Jednak - jak dodała - "nie jest tak, że żadnego leczenia tam nie ma zorganizowanego". - Przy granicy z Syrią w Turcji powstały szpitale, bardzo dobrze wyposażone, gdzie Międzynarodowy Czerwony Krzyż, ludzi, którzy byli ranni, potrzebowali specjalistycznego leczenia, od razu zawoził do tych szpitali - powiedziała.
- W obozach w Syrii są takie dzieci czy takie osoby, które potrzebują takiego leczenia, ale mogłyby być leczone w Turcji, tylko nie ma na to środków, wiec lepiej, żeby zostały wtedy w Turcji, bo będą bliżej - skomentowała Ochojska.
Podkreśliła, że widać, iż polskie społeczeństwo chce pomagać syryjskim dzieciom. Jednak - jak zaznaczyła - to nie znaczy, że trzeba je do Polski przywozić. - Jeżeli mogą na miejscu znaleźć pomoc, to powinniśmy tam tę pomoc sfinansować - mówiła.
Potrzebna dobra wola rządu
Jak zaznaczyła, są też takie przypadki chorobowe, że nie wiadomo, czy można je leczyć w Turcji. - Więc wtedy warto te osoby sprowadzić do Polski i takie leczenie im zaoferować, po prostu uratować im życie. Jest do tego potrzebna już dobra wola rządu - oceniła.
- Informacje medyczne mogą być po turecku, trzeba je przetłumaczyć, skonsultować czy w Turcji rzeczywiście dziecko nie może być leczone i wtedy podjąć decyzje o wyjeździe takiego dziecka - wyjaśniła szefowa PAH.
Brak paszportu przeszkodą
Janina Ochojska pytana, czy to, że dzieci nie mają paszportów, jest przeszkodą, odpowiedziała, że brak dokumentu jest bardzo dużym problemem. - To jest problem, nad którym trzeba się zastanowić, ale nie ma spraw nierozwiązywalnych - oceniła.
- Widać, że w społeczeństwie polskim ta wola i chęci są. Naszą rolą jest zebranie takich informacji, które dadzą nam pewność (...), że pomożemy tym, którzy tej pomocy najbardziej potrzebują - podsumowała.
"Miasto jest otwarte"
Wiceprezydent Sopotu Marcin Skwierawski podczas konferencji prasowej w sobotę zadeklarował, że "miasto jest otwarte na rozmowy, jeżeli premier czy minister uważają, że było za mało informacji, to w każdej chwili jest w stanie doprecyzować ten wniosek".

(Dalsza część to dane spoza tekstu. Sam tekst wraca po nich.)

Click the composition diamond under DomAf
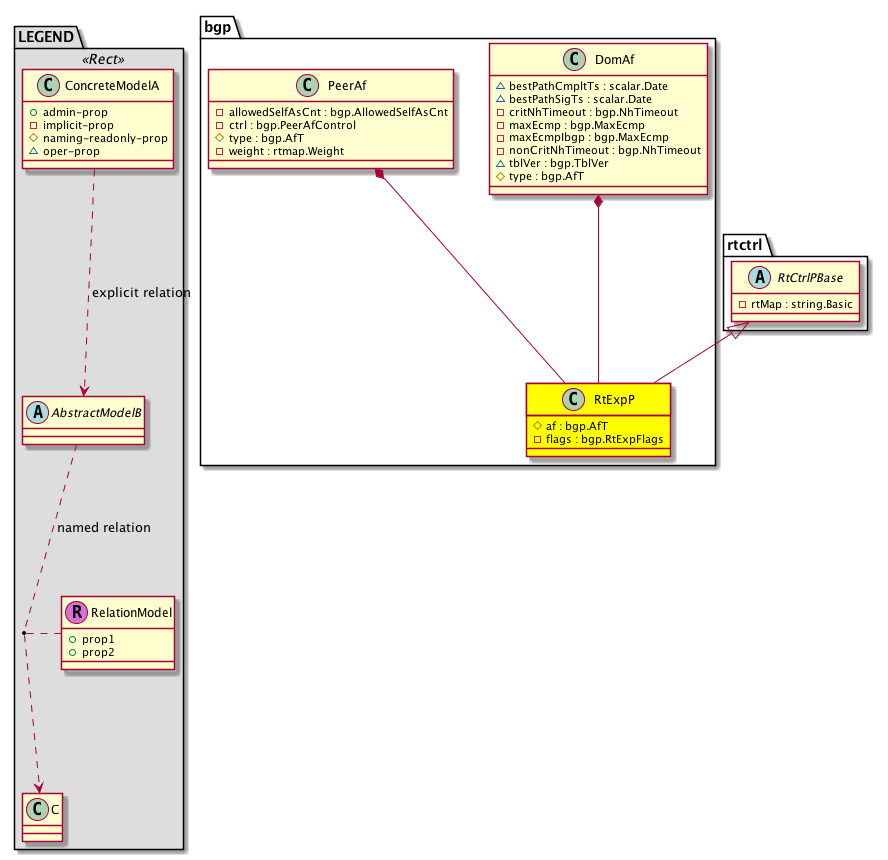This screenshot has height=860, width=888. pyautogui.click(x=598, y=202)
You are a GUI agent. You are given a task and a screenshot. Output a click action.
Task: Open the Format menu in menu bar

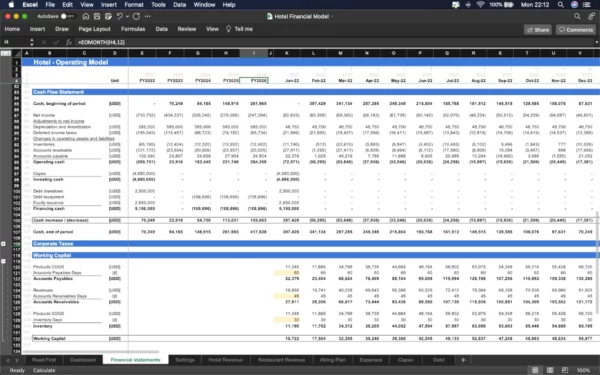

W swoim piśmie do premier Beaty Szydło prezydent Sopotu napisał, że zapewni dzieciom "schronienie, żywność oraz kompleksową opiekę, w tym m.in. wsparcie psychologiczne, naukę języka polskiego i warunki do tego, by mogli godnie żyć w pokoju". Prosił też o wskazanie "delegowanej osoby, na poziomie rządowym, która od strony formalnej poprowadziłaby proces sprowadzenia w trybie pilnym dzieci z Aleppo do Sopotu".
Karnowski oznajmił, że miasto jest przygotowane na przyjęcie dzieci z Aleppo. Poinformował, że Sopot i Gdańsk chcą przyjąć na czas określony na leczenie i rehabilitację 10 dzieci z Aleppo. Nie wykluczył, że w przyszłości ta liczba dzieci mogłaby wzrosnąć. - Jesteśmy przygotowani na przyjęcie dzieci z ogarniętej wojną Syrii, mamy wolontariuszy, firmy, rodziny, które są gotowe pomóc, mamy miejsca noclegowe – zapewnił. Dodał, że "dzieci w Sopocie mogłyby przebywać tak długo, jak długo byłoby to potrzebne".